Suspeito de explorar garimpo ilegal e trabalhadores é mantido preso pelo STJ
Manaus/AM - O Superior Tribunal de Justiça (STJ) manteve a prisão preventiva de Gerson V. da S., investigado por envolvimento com garimpo ilegal e exploração de trabalhadores em condições análogas à escravidão no Amazonas. A decisão foi tomada pelo presidente da Corte, ministro Herman Benjamin, que negou pedido liminar apresentado pela defesa no âmbito da Operação Barões do Filão.
Segundo o Ministério Público, o investigado é apontado como um dos principais articuladores da extração e da comercialização ilegal de ouro na região, atuando como proprietário e administrador de um garimpo clandestino. As investigações indicam ainda a utilização de mão de obra submetida a condições degradantes.
A defesa entrou com habeas corpus para revogar a prisão ou substituí-la por medidas cautelares, alegando constrangimento ilegal e ausência de contemporaneidade entre os fatos apurados e a decretação da prisão.
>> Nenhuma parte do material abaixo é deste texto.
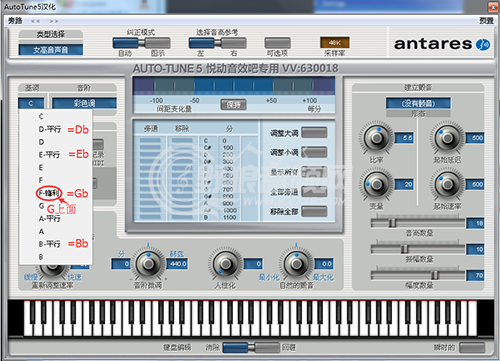The image size is (500, 361).
Task: Open the 彩色调 scale dropdown
Action: [x=84, y=103]
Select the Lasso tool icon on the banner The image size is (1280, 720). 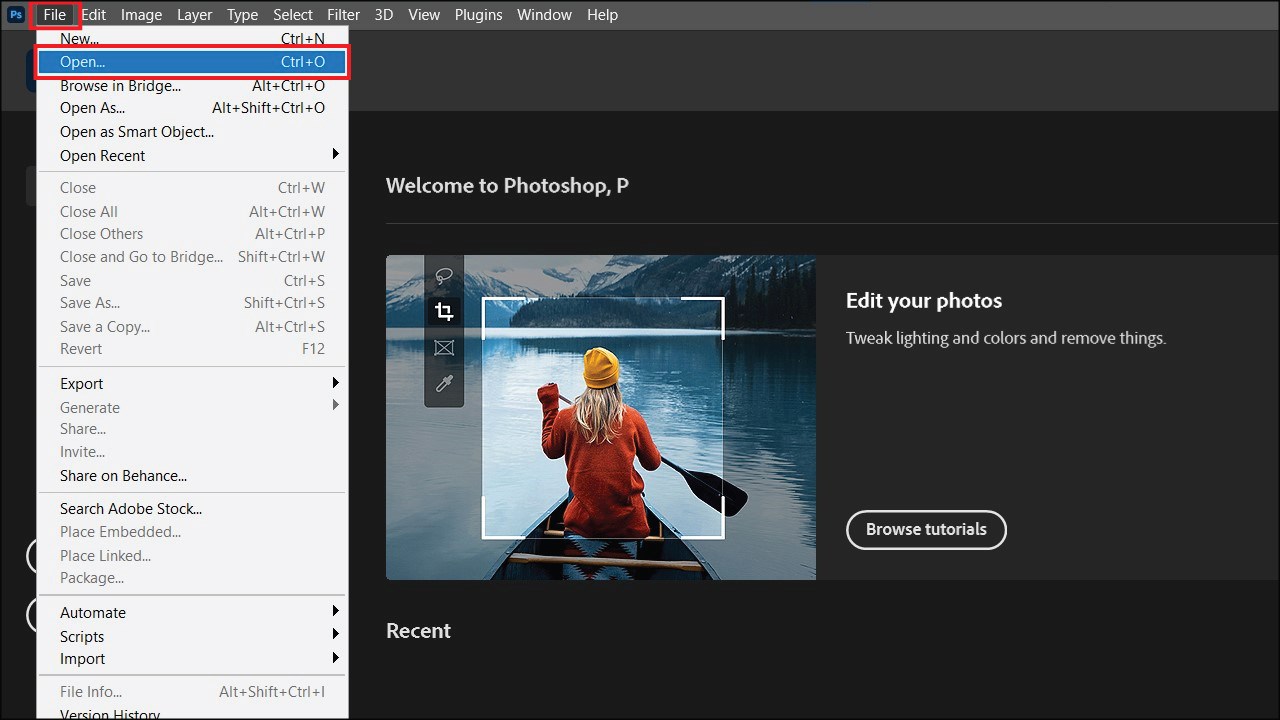point(444,275)
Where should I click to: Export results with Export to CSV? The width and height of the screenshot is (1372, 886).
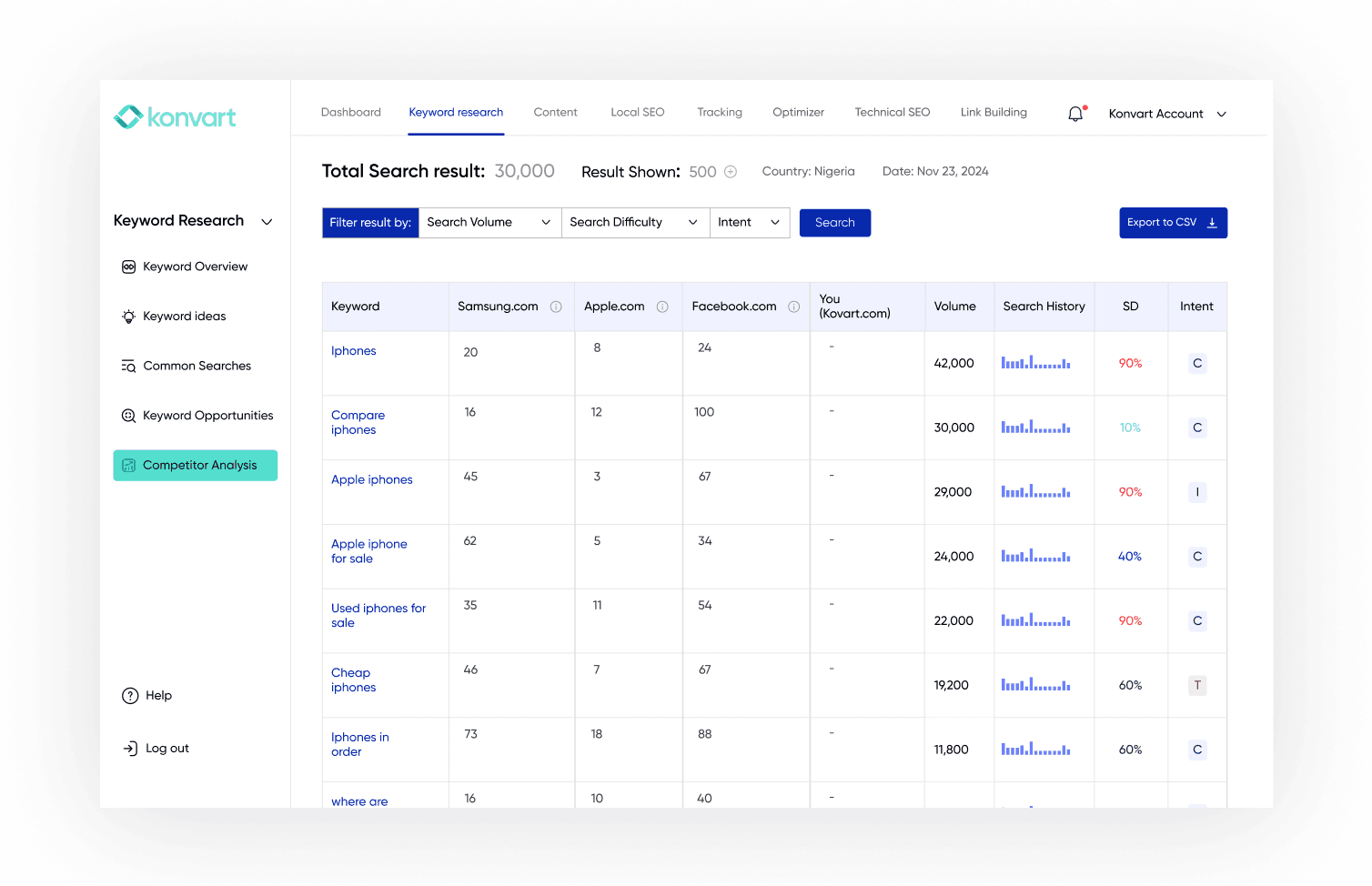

Também sustentou que a decisão judicial se baseou em depoimentos não anexados aos autos e obtidos de forma unilateral por agentes de fiscalização ambiental.
Ao analisar o pedido, o ministro Herman Benjamin afirmou que não ficou demonstrada ilegalidade flagrante nem urgência que justificasse a concessão da liminar. Segundo ele, conforme a jurisprudência do STJ, questões mais complexas devem ser analisadas pelo colegiado responsável no julgamento definitivo do habeas corpus.
O caso será apreciado pela Quinta Turma do STJ, sob relatoria do ministro Joel Ilan Paciornik. A Operação Barões do Filão teve origem na Operação Déja Vu, realizada em 2023, e apura crimes ligados ao garimpo ilegal na região conhecida como Filão dos Abacaxis, ao sul de Maués (AM), com sequestro de bens avaliados em dezenas de milhões de reais.